## Work required
Reproduce every line of the items from the line containing "Click the first To: topic text field" down to the line containing "pyautogui.click(x=48, y=100)", with both ends included, and omit the pictures from your answer.

## Records supplied
-------

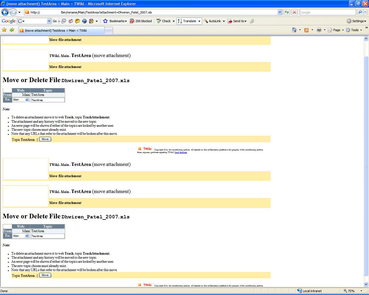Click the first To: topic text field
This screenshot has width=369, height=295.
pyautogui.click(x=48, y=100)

-------

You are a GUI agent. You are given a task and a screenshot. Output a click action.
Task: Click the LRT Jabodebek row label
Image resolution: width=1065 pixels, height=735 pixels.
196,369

-------

## Result of this exercise
Click the first To: topic text field
This screenshot has width=369, height=295.
pyautogui.click(x=48, y=100)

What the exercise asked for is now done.